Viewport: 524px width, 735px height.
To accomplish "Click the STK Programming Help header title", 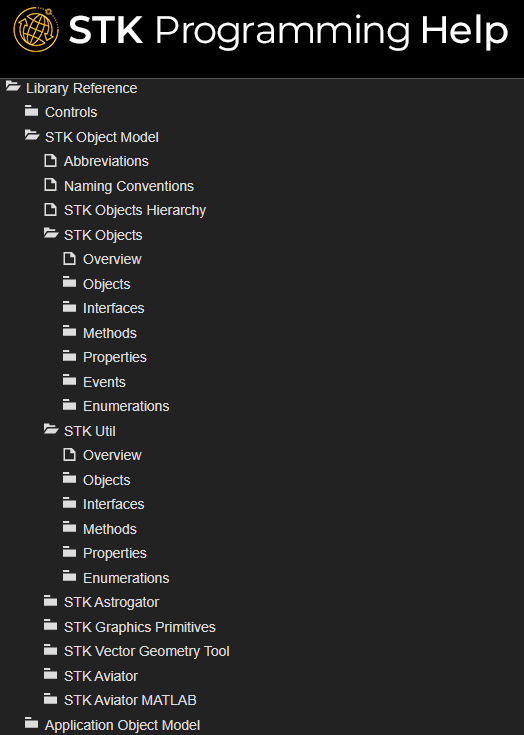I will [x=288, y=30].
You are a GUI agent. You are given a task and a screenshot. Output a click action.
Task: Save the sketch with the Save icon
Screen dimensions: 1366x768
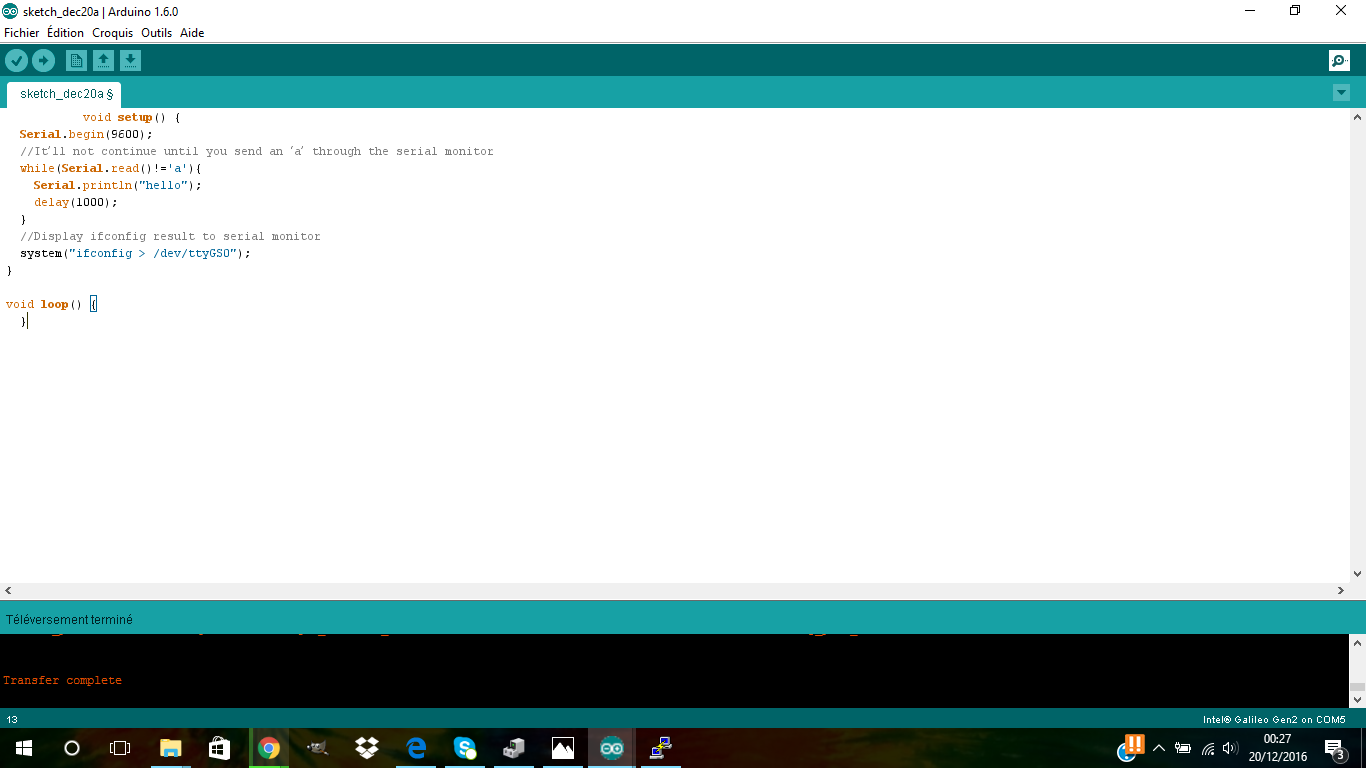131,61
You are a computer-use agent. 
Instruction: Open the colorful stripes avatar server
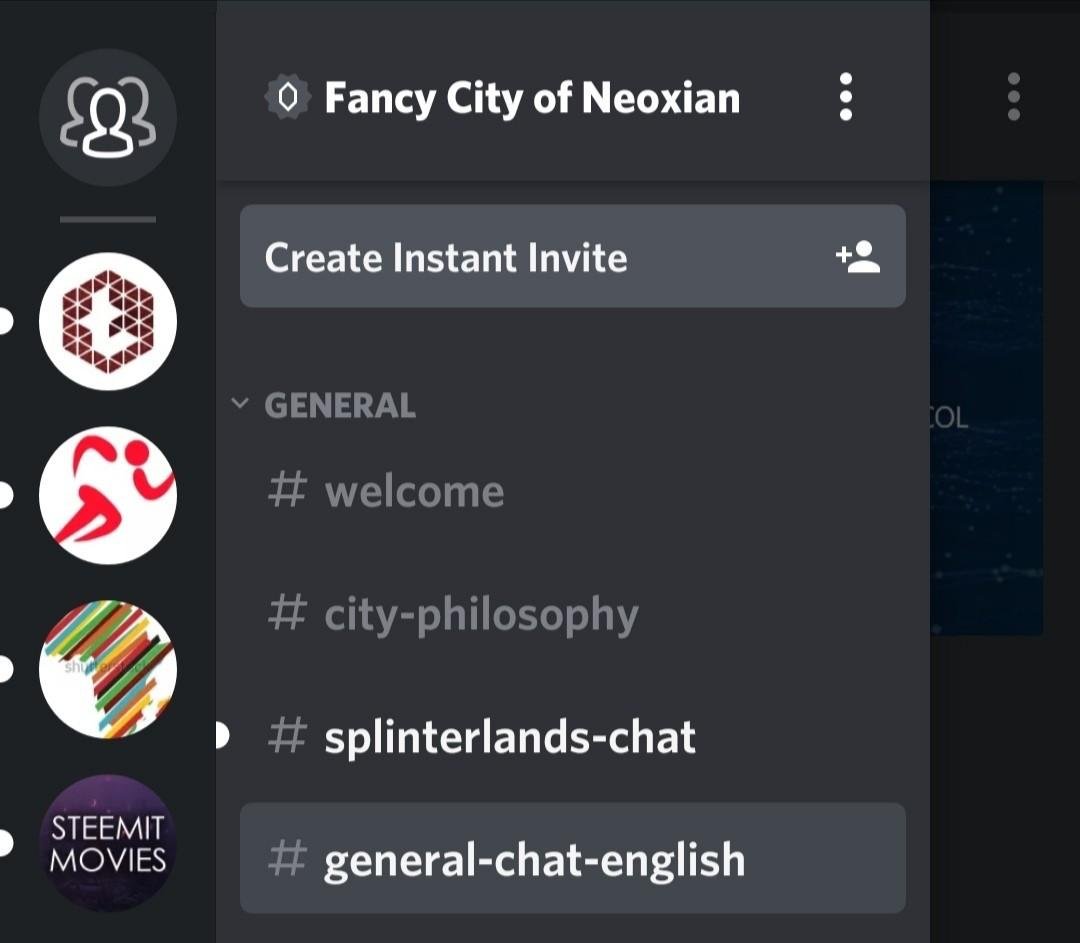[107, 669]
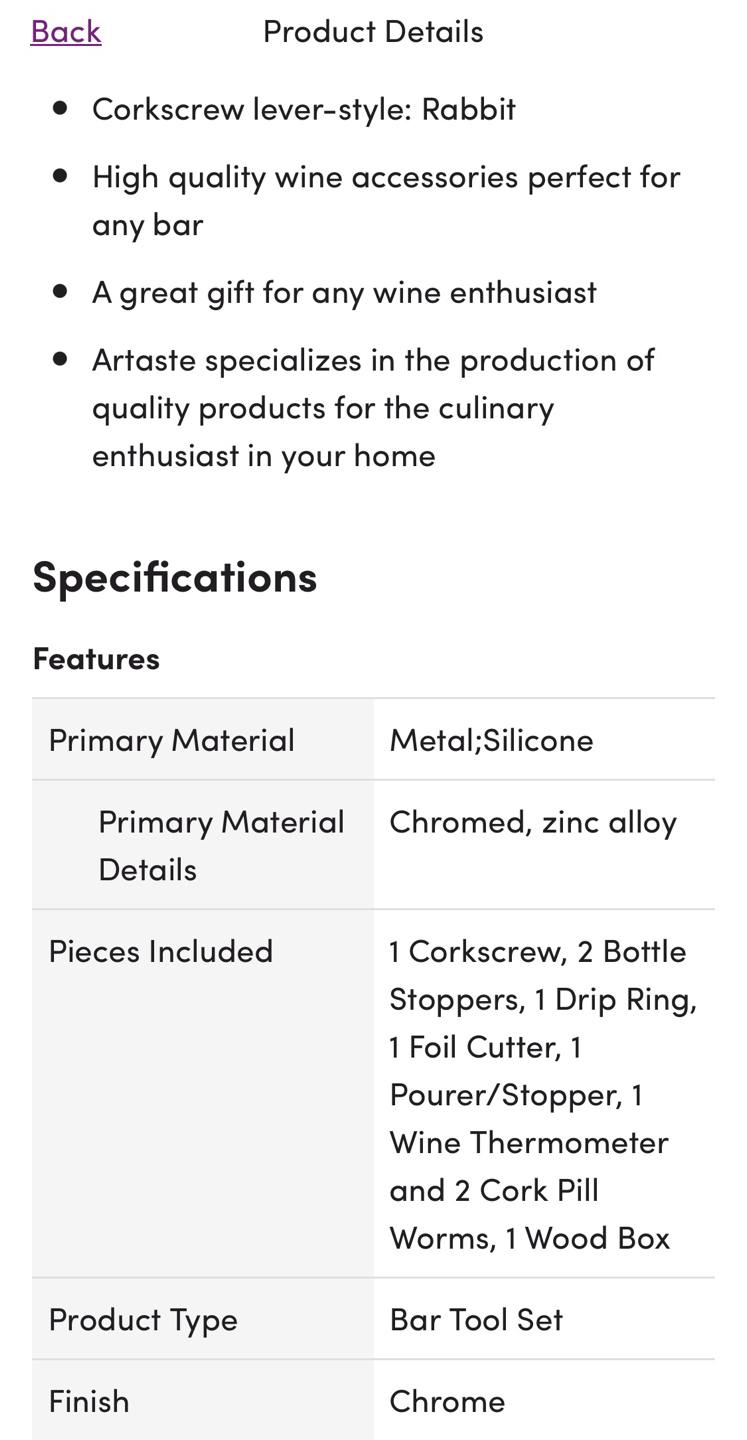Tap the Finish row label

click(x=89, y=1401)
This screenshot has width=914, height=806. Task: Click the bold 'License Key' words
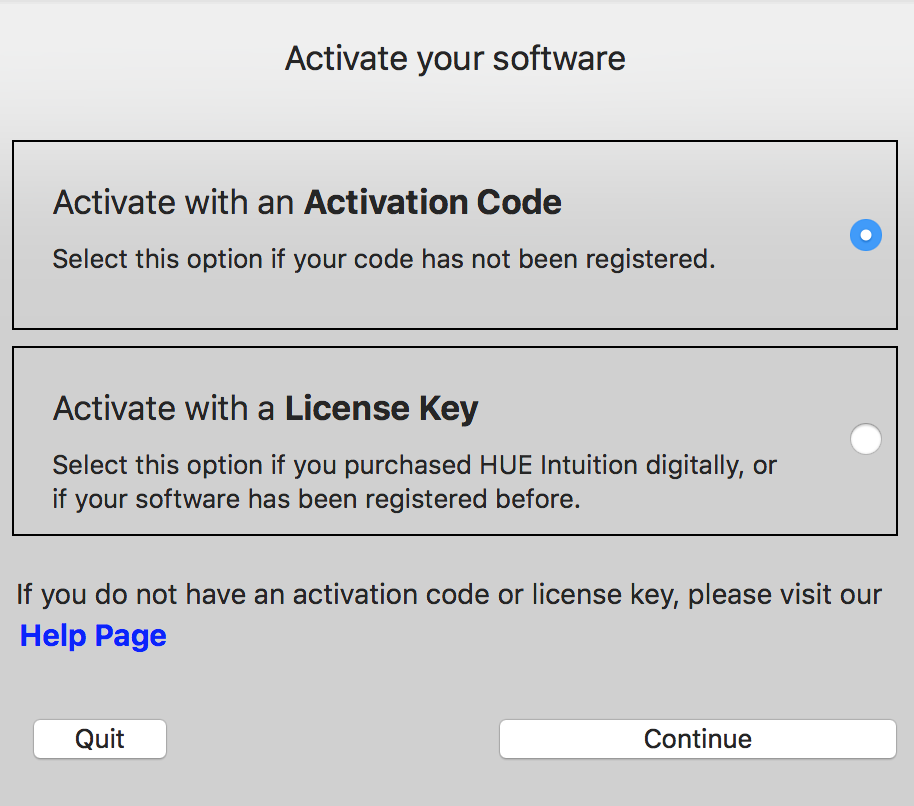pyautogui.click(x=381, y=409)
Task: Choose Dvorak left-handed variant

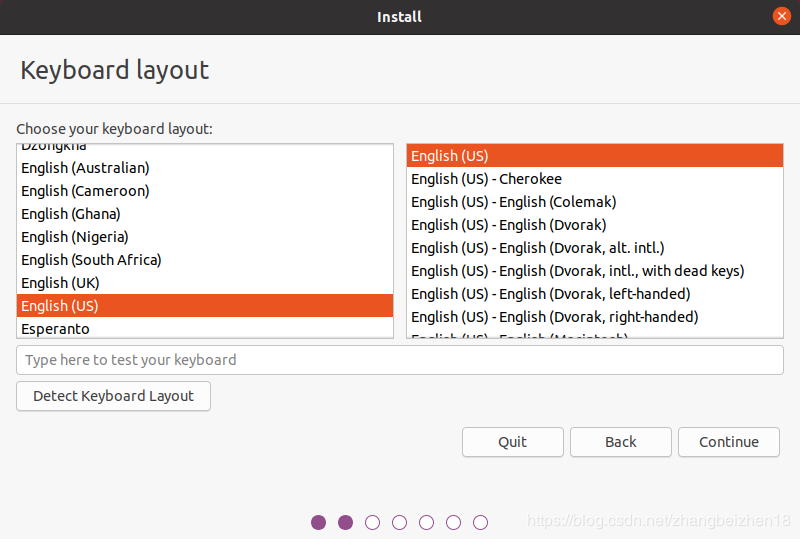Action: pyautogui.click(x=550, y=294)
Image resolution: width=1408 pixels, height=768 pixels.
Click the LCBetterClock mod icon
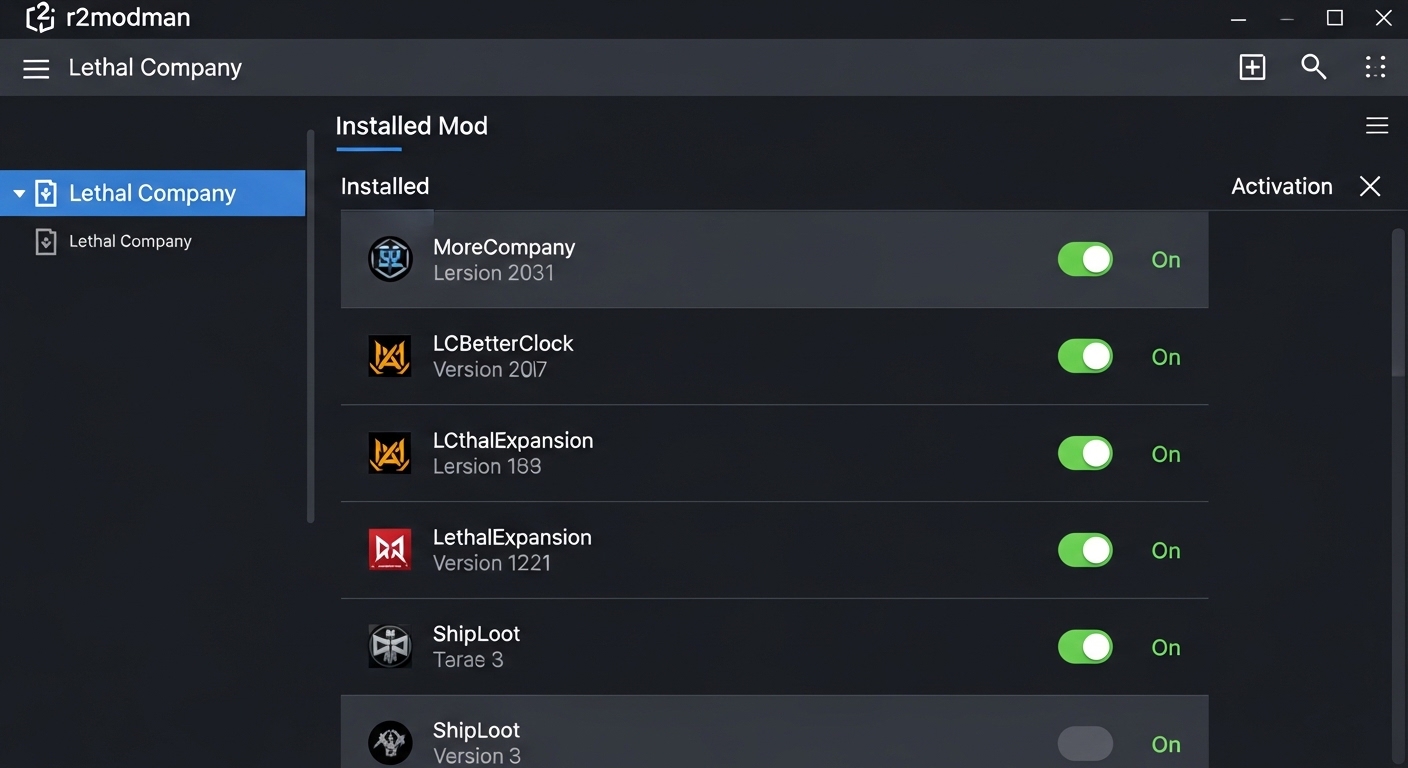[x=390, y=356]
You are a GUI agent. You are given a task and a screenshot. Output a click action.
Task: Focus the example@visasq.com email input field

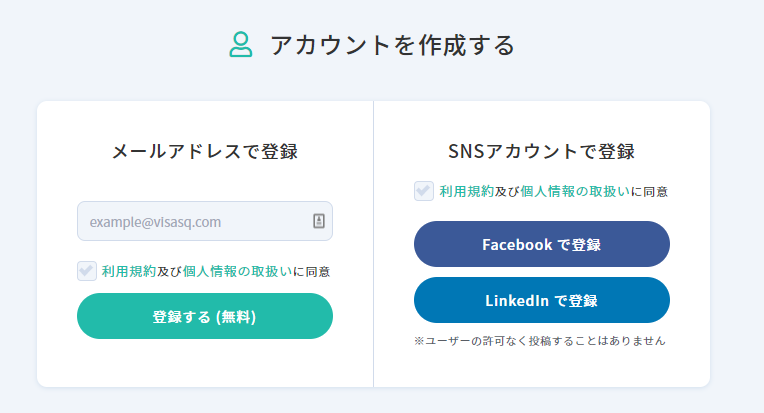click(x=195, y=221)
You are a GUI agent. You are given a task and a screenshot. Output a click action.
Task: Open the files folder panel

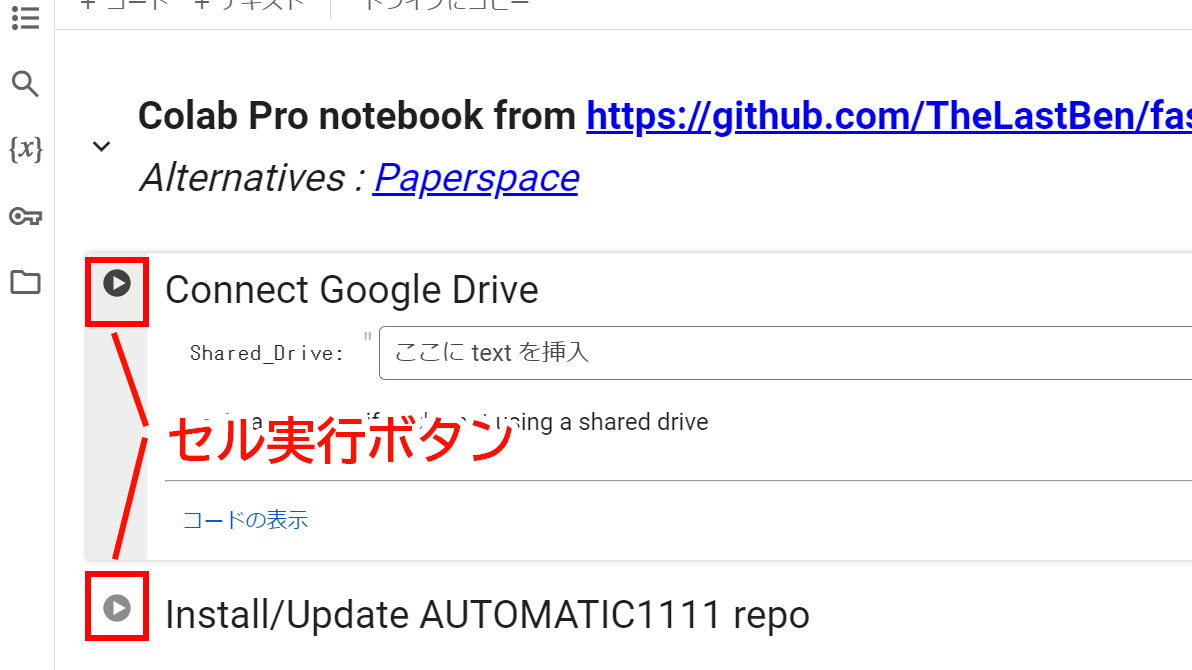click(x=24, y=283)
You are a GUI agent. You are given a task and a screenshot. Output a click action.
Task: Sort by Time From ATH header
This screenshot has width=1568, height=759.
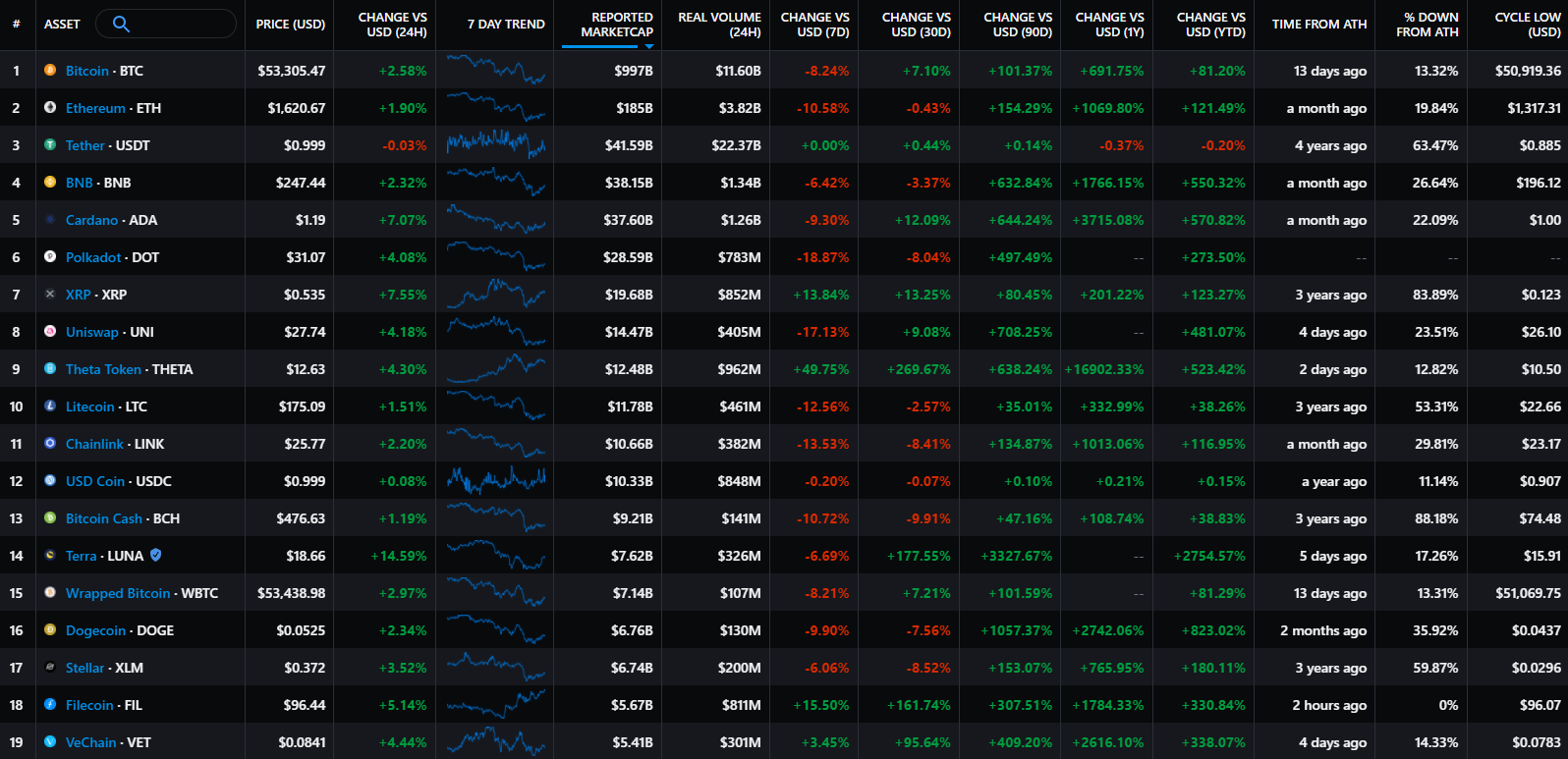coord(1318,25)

TASK:
Extract the run of lines beginning with the line that holds "Task: Open the files folder panel" and ending at the last line of the data, inclusive. Exclude any pictures from the copy.

EXERCISE RESULT:
Task: Open the files folder panel

click(x=24, y=283)
You are a GUI agent. You are given a task and a screenshot. Output a click action.
Task: Sort by Time From ATH header
This screenshot has width=1568, height=759.
coord(1318,25)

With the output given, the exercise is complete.